◆ Compito richiesto
Nel testo sull'itinerario ad anello di Malpaga di Calendasco, quale segnaletica fa da riferimento principale lungo il percorso?

◆ Testo di partenza

......

L’itinerario si sviluppa principalmente su strada asfaltata, è percorribile in tutti i periodi dell’anno, con lunghezza e dislivelli leggeri, adatto a tutte le persone abituate a camminare in natura e in buona forma fisica.
Si tratta di un percorso ad anello che inizia e si conclude in loc. Malpaga di Calendasco (dove è possibile parcheggiare nell’ampio parcheggio di pertinenza del Parco del Trebbia).
Sul percorso NON sono presenti segnavia: se si esclude infatti il fuggente incrocio con la Via Francigena, il riferimento principale rimane la caratteristica segnaletica a stella con fondo bianco e bordo rosso del Museo della Resistenza Piacentina.
Non sono presenti punti acqua sul percorso, quindi si consiglia di rifornirsi alla partenza.
Difficoltà Facile Livello Turistico Lunghezza 10 km Durata 3 ore al netto delle soste
Inizio/Fine loc. Malpaga di Calendasco (PC) - loc. Malpaga di Calendasco (PC) Dislivello salita non significativo Dislivello discesa non significativo
Sull’argine del Grande fiume alla scoperta della “nuova Resistenza”

......

◆ Materiale fornito
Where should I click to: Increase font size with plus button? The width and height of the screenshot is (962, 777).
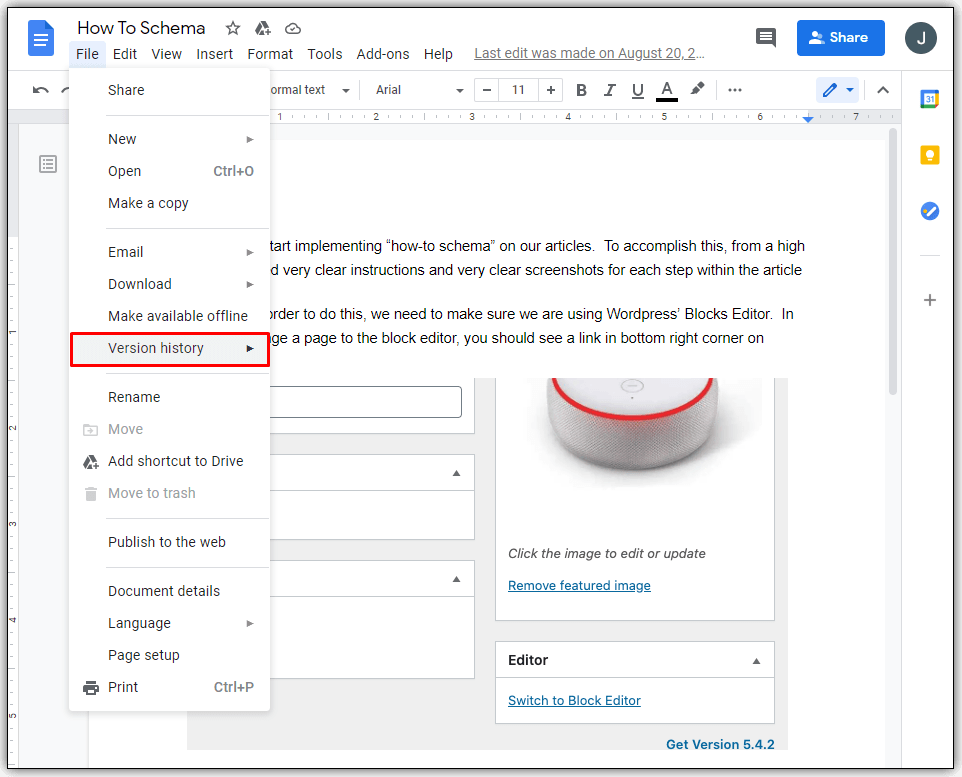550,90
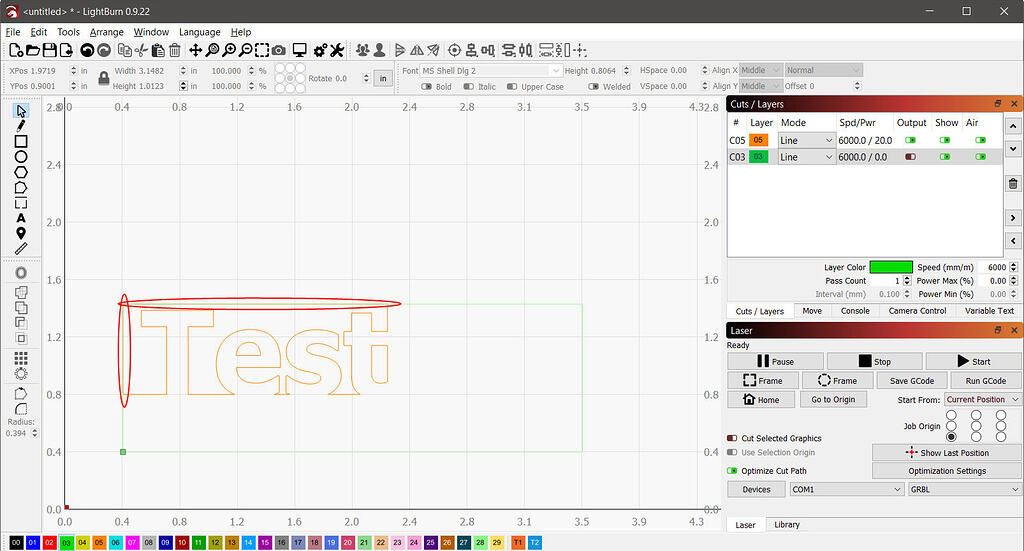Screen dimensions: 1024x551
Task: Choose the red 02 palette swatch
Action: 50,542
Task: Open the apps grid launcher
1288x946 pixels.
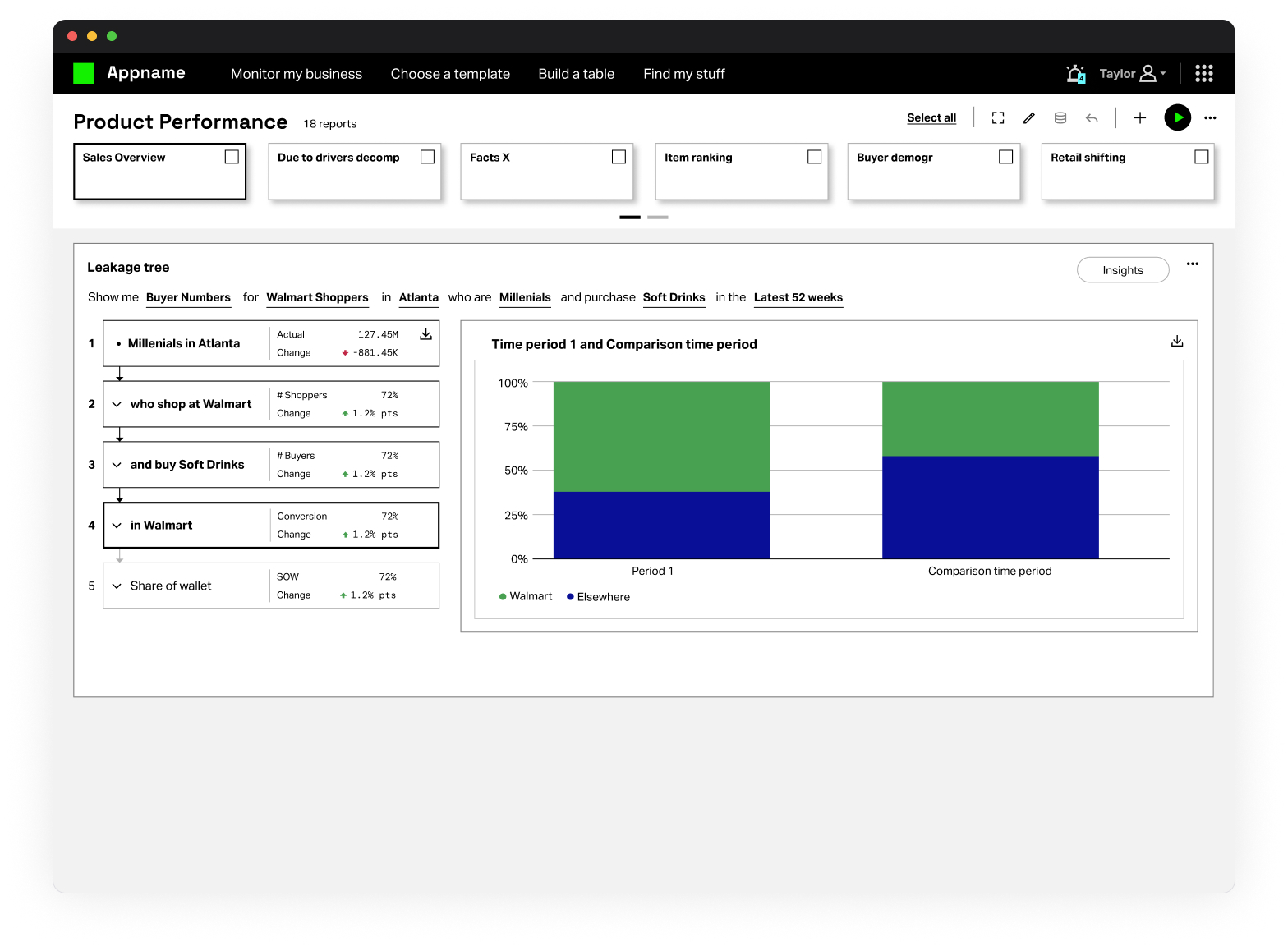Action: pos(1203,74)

......

◆ Risultato
La segnaletica a stella con fondo bianco e bordo rosso del Museo della Resistenza Piacentina.